Old stuff is always heading off out of sight: buildings are demolished, tunes are forgotten and old books stop being read. Part of being alive is wending a way through what’s worth saving and what might as well be junked. In the world of books, there is a constant sifting and re-evaluation going on as academics, punters, professional interest groups, bibliophiles, librarians, teachers, antiquarians and others shunt the manuscripts, old books, facsimiles and newly edited texts to and fro, in and out of specialist journals, lectures, radio and TV programmes, theatre and film stagings. To my mind, it’s all rather wonderful, offering a mix of insights into past lives and civilisations along with fanatical enthusiasms, rivalries and staked out territories. In recent years, there have been excruciating battles over James Joyce, Franz Kafka and John Clare. Every so often, there are amazing discoveries: in the nineteenth century archaeologists found a long lost play by Euripides in what was really an ancient dustbin while others found texts of the epic of Gilgamesh written on clay tablets on the floor of an ancient palace in Iraq and an adventurer found an almost complete text of an ancient Bible in a monastery in Sinai.
It’s in these kinds of contexts – and many others – we have the bundle of books we call the King James Bible. If you are of a certain age, many of its passages are familiar. All you had to do was sit in assemblies, carol concerts, and RE lessons (called RI for Religious Instruction, in my day), and its words, phrases and cadences washed over you. If you fancied going in for a bit of public reading, then the chances are you were given a passage from that Bible to recite… ‘There went out a decree from Caesar Augustus that all the world should be taxed…’ ‘In the beginning was the word…’ I can’t speak for private education, but the state education system as I received it, was full of what that Bible had to say.

» Information supplied
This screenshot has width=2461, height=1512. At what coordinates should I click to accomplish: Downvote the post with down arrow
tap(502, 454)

---

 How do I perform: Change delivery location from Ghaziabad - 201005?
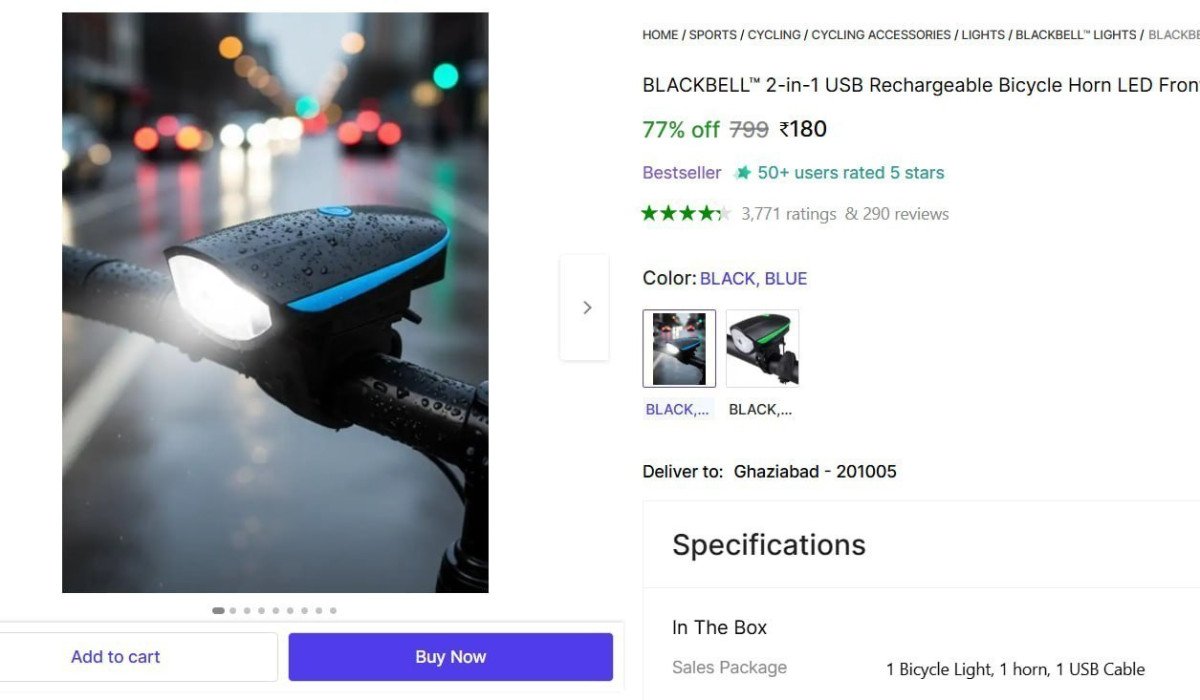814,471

» Objectives
1/ In the passage on old books and the King James Bible, give the stretch from "It’s in these" through "had to say." again, switching "RE lessons" to "scripture lessons".
2/ Decide whether each statement agrees with the passage on old books and the King James Bible. Answer yes or no for each, and quote the words that decide it. (a) In the nineteenth century, archaeologists found a long lost play by Euripides in an ancient dustbin. (b) Texts of the epic of Gilgamesh were found in a monastery in Sinai. (c) The writer describes how private education treated the King James Bible.

» The answers
1/
It’s in these kinds of contexts – and many others – we have the bundle of books we call the King James Bible. If you are of a certain age, many of its passages are familiar. All you had to do was sit in assemblies, carol concerts, and scripture lessons (called RI for Religious Instruction, in my day), and its words, phrases and cadences washed over you. If you fancied going in for a bit of public reading, then the chances are you were given a passage from that Bible to recite… ‘There went out a decree from Caesar Augustus that all the world should be taxed…’ ‘In the beginning was the word…’ I can’t speak for private education, but the state education system as I received it, was full of what that Bible had to say.

2/
(a) Yes: "in the nineteenth century archaeologists found a long lost play by Euripides in what was really an ancient dustbin"
(b) No: "others found texts of the epic of Gilgamesh written on clay tablets on the floor of an ancient palace in Iraq"
(c) No: "I can’t speak for private education"